POR KUKULKAN
JUSTO cuando creíamos que la hipocresía política ya había alcanzado su límite de exportación, aparece Marko Cortés reclamando —con dedo flamígero y ceja levantada— que México se ha vuelto “cómplice financiero” del régimen cubano. ¡Qué escándalo! ¡Petróleo a Cuba! Como si no se supiera que desde hace tres sexenios ese barco ya había zarpado… cargado con crudo, acuerdos de deuda, y una buena dosis de memoria selectiva.
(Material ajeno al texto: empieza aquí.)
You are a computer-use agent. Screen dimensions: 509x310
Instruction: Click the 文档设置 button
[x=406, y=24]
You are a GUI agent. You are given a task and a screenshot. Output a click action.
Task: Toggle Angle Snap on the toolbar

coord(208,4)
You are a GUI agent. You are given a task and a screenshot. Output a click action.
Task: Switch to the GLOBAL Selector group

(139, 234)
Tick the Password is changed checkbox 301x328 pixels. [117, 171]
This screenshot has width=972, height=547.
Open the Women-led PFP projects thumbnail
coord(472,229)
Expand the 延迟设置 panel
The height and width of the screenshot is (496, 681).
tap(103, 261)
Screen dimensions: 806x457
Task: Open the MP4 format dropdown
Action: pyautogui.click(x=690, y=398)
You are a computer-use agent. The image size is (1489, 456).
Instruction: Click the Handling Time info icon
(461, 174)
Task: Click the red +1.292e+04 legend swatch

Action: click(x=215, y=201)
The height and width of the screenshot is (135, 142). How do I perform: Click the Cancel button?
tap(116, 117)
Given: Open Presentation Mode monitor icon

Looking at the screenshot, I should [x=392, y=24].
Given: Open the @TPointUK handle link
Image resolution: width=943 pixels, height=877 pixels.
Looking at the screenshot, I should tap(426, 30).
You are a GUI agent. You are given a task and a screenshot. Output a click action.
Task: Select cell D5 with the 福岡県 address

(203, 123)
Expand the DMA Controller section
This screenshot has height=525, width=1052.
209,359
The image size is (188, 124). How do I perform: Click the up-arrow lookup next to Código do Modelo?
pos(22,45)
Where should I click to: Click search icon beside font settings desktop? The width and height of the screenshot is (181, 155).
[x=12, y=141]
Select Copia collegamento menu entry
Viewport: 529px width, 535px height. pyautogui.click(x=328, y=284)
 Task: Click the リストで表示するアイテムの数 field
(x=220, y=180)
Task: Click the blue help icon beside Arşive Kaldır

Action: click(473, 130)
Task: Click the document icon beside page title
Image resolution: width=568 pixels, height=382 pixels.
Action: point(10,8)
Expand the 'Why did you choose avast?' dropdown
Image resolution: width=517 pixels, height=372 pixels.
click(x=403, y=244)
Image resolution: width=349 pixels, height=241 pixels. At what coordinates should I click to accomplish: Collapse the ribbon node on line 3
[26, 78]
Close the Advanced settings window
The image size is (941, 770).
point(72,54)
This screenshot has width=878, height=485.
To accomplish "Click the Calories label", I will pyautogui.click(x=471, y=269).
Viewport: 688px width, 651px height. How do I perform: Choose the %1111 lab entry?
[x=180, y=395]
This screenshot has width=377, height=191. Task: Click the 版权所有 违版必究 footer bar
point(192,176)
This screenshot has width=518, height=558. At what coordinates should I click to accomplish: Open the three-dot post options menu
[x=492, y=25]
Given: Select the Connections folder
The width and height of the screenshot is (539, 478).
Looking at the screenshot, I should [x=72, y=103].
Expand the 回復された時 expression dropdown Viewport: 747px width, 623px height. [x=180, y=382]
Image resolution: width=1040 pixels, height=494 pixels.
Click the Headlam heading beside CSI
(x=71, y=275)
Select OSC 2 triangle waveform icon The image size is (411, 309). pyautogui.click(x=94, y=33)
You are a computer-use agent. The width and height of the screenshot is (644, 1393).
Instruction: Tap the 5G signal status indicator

LA ÚLTIMA perla de nuestro moralizador de cabecera fue decir, solemnemente en comunicado oficial, que el Gobierno de México es “cómplice financiero” de un régimen autoritario por enviar petróleo a Cuba. Y que esa operación, por si no quedaba claro, se hace “en completa opacidad” mientras México enfrenta crisis en seguridad, educación, desastres y hasta infraestructura. Cortés exige cifras detalladas (volúmenes, puertos, buques, rutas, justificantes… y, por qué no, la canción de embarque firmada por Fidel desde el más allá).
PERO vamos a poner algunas cositas sobre la mesa antes de prender antorchas. Primero: México ha tenido un historial de cooperación financiera y petrolera con Cuba que viene de antiguo. Durante el gobierno de Felipe Calderón, por ejemplo, se firmó un convenio con Cuba para reestructurar una deuda de unos 400 millones de dólares que la isla mantenía con Bancomext, con la intención de reactivar el comercio bilateral y permitir financiamiento para exportaciones mexicanas a la isla.
DESPUÉS, en 2013 —ya con Enrique Peña Nieto— México condonó el 70% de más de 487 millones de dólares de deuda que Cuba tenía con México, en un acuerdo que facilitó la normalización diplomática y económica entre ambos países.
O SEA, que antes de que la presidenta Claudia Sheinbaum acordara envíos petroleros “humanitarios”, ya había historia de acuerdos financieros con el gobierno cubano desde hace años, con panistas y priistas de por medio.
VAMOS al quid del asunto: lo que México envía no es nuevo ni un disparate actual en términos históricos. Las exportaciones petroleras a Cuba han alcanzado niveles máximos en 2025, duplicando su valor gracias a decisiones tomadas ya en el mandato de Sheinbaum y siguiendo una tendencia que incluso se intensificó desde finales de 2023. Esas ventas —valuadas en más de 543 millones de dólares entre enero y octubre de 2025— son el nivel más alto desde que Banxico lleva registros (desde 1993).
¿Y POR QUÉ, pura filantropía ideológica? No necesariamente. El propio gobierno sostiene que estos envíos tienen contratos formales o carácter humanitario, y no han aumentado más allá de lo “histórico”, aunque México haya emergido como uno de los proveedores clave de combustible para la isla cuando Venezuela redujo sus envíos y el embargo estadounidense aprieta la economía cubana. Pero a Marko Cortés le sonó mejor hablar de “régimen autoritario” financiadísimo y de que México se convirtió en una “chequera ideológica” de medianoche.
QUIZÁ Cortés no recuerda —o convenientemente omite— es que cuando México condonó deuda en 2013, o cuando Bancomext reestructuró pagos bajo Calderón, nadie salió con antorchas a quemar Pemex por “financiar a un régimen autoritario” en ese entonces. Si vamos a juzgar a México por cooperar, habría que preguntarse también si los que ahora señalan con el dedo estuvieron alguna vez a favor de estos mismos acuerdos cuando les tocó gobernar. Porque olvidar ese pasado reciente (y documentado) es fácil… y políticamente cómodo. Lo que no es tan fácil es justificar un moralismo de telenovela cuando la historia económica y diplomática de México con Cuba es, claramente, de muchos capítulos y muchos protagonistas.